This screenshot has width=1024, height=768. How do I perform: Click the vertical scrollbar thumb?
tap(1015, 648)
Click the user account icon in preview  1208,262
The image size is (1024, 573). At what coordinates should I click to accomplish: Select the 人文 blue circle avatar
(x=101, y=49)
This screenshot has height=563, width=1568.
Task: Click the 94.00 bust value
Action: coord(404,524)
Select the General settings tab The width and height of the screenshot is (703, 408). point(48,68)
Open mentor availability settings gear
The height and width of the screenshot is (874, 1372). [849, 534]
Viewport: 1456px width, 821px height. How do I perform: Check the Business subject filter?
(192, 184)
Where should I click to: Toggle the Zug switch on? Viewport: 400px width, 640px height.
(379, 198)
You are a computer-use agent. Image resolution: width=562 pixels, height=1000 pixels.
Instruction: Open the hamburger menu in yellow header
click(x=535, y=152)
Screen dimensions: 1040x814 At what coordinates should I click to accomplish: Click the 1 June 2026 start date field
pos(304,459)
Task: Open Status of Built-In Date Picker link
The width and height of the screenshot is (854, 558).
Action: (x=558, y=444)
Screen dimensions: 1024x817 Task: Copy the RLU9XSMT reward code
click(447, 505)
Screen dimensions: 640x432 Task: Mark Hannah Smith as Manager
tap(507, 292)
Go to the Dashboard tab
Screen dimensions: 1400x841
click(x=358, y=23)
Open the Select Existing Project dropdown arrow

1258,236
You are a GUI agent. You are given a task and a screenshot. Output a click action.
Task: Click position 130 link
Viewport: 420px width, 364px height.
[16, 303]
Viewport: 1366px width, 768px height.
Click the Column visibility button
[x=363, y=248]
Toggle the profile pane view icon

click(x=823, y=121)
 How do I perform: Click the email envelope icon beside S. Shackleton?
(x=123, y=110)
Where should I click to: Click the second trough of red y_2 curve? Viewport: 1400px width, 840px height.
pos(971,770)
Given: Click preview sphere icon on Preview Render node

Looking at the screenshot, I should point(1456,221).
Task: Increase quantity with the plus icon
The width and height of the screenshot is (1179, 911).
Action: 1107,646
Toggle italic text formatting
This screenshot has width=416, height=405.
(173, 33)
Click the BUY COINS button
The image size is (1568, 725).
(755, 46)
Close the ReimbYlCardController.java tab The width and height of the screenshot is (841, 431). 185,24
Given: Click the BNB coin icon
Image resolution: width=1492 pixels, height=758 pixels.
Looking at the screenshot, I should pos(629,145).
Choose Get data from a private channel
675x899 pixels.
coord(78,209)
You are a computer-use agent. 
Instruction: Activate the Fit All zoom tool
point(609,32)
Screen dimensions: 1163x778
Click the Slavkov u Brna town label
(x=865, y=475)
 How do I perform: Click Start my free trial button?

· · · · ·

** What this task involves **
Write the records above out again, exactly as they are.

** Completed exercise **
This screenshot has width=1024, height=768. How do I perform: Click the vertical scrollbar thumb?
tap(1015, 648)
Click the user account icon in preview  1208,262
The image size is (1024, 573). At what coordinates should I click to accomplish: Select the 人文 blue circle avatar
(x=101, y=49)
This screenshot has height=563, width=1568.
Task: Click the 94.00 bust value
Action: coord(404,524)
Select the General settings tab The width and height of the screenshot is (703, 408). point(48,68)
Open mentor availability settings gear
The height and width of the screenshot is (874, 1372). [849, 534]
Viewport: 1456px width, 821px height. How do I perform: Check the Business subject filter?
(192, 184)
Where should I click to: Toggle the Zug switch on? Viewport: 400px width, 640px height.
(379, 198)
You are a computer-use agent. Image resolution: width=562 pixels, height=1000 pixels.
Instruction: Open the hamburger menu in yellow header
click(x=535, y=152)
Screen dimensions: 1040x814 At what coordinates should I click to accomplish: Click the 1 June 2026 start date field
pos(304,459)
Task: Open Status of Built-In Date Picker link
The width and height of the screenshot is (854, 558).
Action: (x=558, y=444)
Screen dimensions: 1024x817 Task: Copy the RLU9XSMT reward code
click(447, 505)
Screen dimensions: 640x432 Task: Mark Hannah Smith as Manager
tap(507, 292)
Go to the Dashboard tab
Screen dimensions: 1400x841
click(x=358, y=23)
Open the Select Existing Project dropdown arrow

1258,236
You are a GUI agent. You are given a task and a screenshot. Output a click action.
Task: Click position 130 link
Viewport: 420px width, 364px height.
[16, 303]
Viewport: 1366px width, 768px height.
Click the Column visibility button
[x=363, y=248]
Toggle the profile pane view icon

click(x=823, y=121)
 How do I perform: Click the email envelope icon beside S. Shackleton?
(x=123, y=110)
Where should I click to: Click the second trough of red y_2 curve? Viewport: 1400px width, 840px height.
pos(971,770)
Given: Click preview sphere icon on Preview Render node

Looking at the screenshot, I should point(1456,221).
Task: Increase quantity with the plus icon
The width and height of the screenshot is (1179, 911).
Action: 1107,646
Toggle italic text formatting
This screenshot has width=416, height=405.
(173, 33)
Click the BUY COINS button
The image size is (1568, 725).
(755, 46)
Close the ReimbYlCardController.java tab The width and height of the screenshot is (841, 431). 185,24
Given: Click the BNB coin icon
Image resolution: width=1492 pixels, height=758 pixels.
Looking at the screenshot, I should pos(629,145).
Choose Get data from a private channel
675x899 pixels.
coord(78,209)
You are a computer-use agent. 
Instruction: Activate the Fit All zoom tool
point(609,32)
Screen dimensions: 1163x778
Click the Slavkov u Brna town label
(x=865, y=475)
 How do I perform: Click Start my free trial button?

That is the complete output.